From David Dutkewych: Some of Europe’s highly contentious elections have passed. And the political elites in Brussels are breathing a sigh of relief.
But did these elections really change anything?
Not in my book: The European Union was already on a path toward destruction. And the election results haven’t changed a thing … not one iota.
Let’s not forget: The Europeans built the union on a foundation of mud, doomed to fail from the very beginning.
First off, the EU countries have big differences in language, religion, and culture. And big differences in standards of living from one country to the next.
And the reality is – as history has proven time and time again – artificial political constructs never last.
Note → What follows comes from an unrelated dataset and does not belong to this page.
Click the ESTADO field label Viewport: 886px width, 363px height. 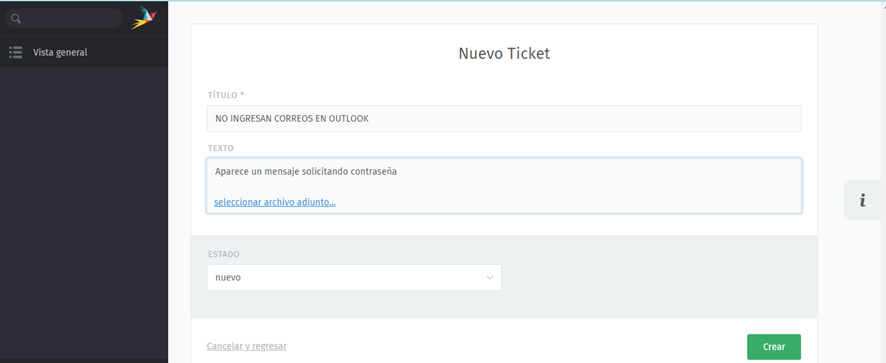coord(223,254)
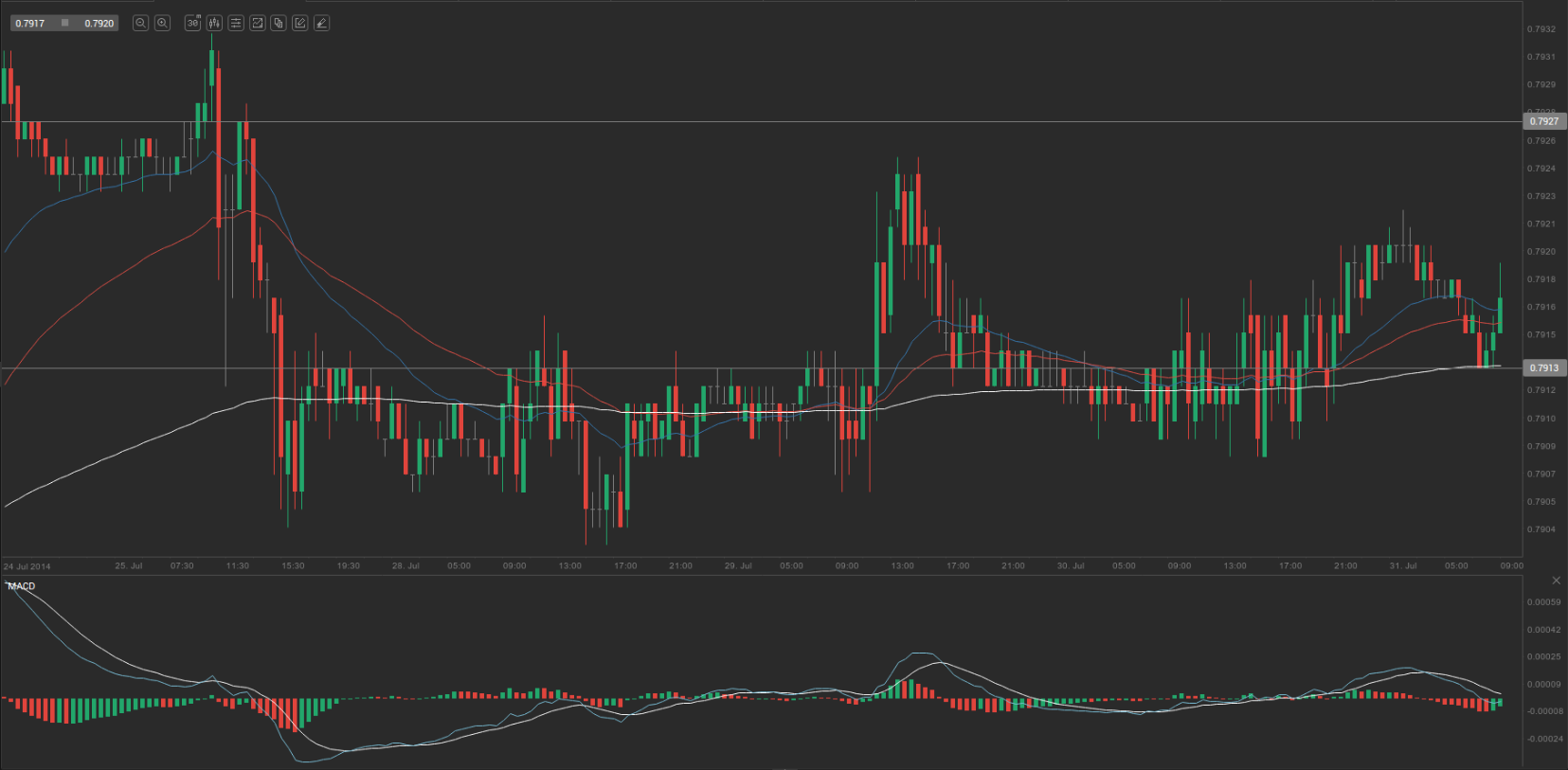Open the 30-minute timeframe selector
1568x770 pixels.
193,23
The EU may be great for the political elites in Brussels. But it’s not so great for the average citizens, especially in countries like Greece and Italy. As a result, those kinds of social welfare states simply can’t be sustained any longer.
And economically, the news keeps getting worse. In fact, Europe is ground zero for a coming debt-default disaster of epic proportions.
Just look at the debt-to-GDP ratios of some of the eurozone countries: Greece, Italy, Portugal, and Belgium all remain over 100 percent. Not good!
And Italy and Greece are flat broke: Their financial systems depend completely on money-printing by the European Central Bank (ECB).
In fact, just last week, ECB President Mario Draghi announced the central bank will hold interest rates at 0.0% and will extend its quantitative-easing program. Europe just can’t get the growth that it needs to shut down those printing presses.
To make matters worse, last week the U.K. electorate delivered a “hung Parliament” to Conservative Prime Minister Theresa May.
Now she must deal with a legislature controlled by the opposition Labour Party.
The “hung Parliament” creates more uncertainty surrounding the U.K.’s exit from the EU.
It will likely delay negotiations with the EU, increase the risk of a disorderly Brexit, and bring in a period of heightened political insecurity.
The Brexit negotiations were set to begin on Monday, June 19. But they might have to be postponed. And that means the U.K. may be staring at weaker growth as uncertainty increases.
In France, President Emmanuel Macron’s La Republique en Marche Party should win the Parliament by a landslide in this Sunday’s runoff elections.
But again, this does not change a thing. In fact, it gives France and the EU a sense of false hope. Macron’s idea of federalizing Europe will never happen.
Bottom line: The recent election results did not send the European Union on a path toward recovery. The fundamental flaws that have existed since the beginning still hold true today.
It’s not a matter of “if” the European Union will fail, it’s simply a matter of “when.” And The Edelson Institute cycle forecasts show the process is already in motion and should pick up steam next year, leading to an all-out disaster by 2020.
My recommendation: Stay away from European bonds – European governments have no intension of ever paying them back.
The money flow will continue leaving Europe and heading straight into U.S. equities. So, my best advice is to start buying high-quality U.S. stocks on the next market correction.
The Vanguard FTSE Europe ETF (NYSE:VGK) was trading at $56.28 per share on Monday morning, up $0.23 (+0.41%). Year-to-date, VGK has gained 17.40%, versus a 9.05% rise in the benchmark S&P 500 index during the same period.